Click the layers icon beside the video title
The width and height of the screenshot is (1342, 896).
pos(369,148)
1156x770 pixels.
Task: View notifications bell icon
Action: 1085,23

- _Task goal_:
Could the entire listing be repeated exactly as written?

- _Output of the exercise_:
Click the layers icon beside the video title
The width and height of the screenshot is (1342, 896).
pos(369,148)
1156x770 pixels.
Task: View notifications bell icon
Action: 1085,23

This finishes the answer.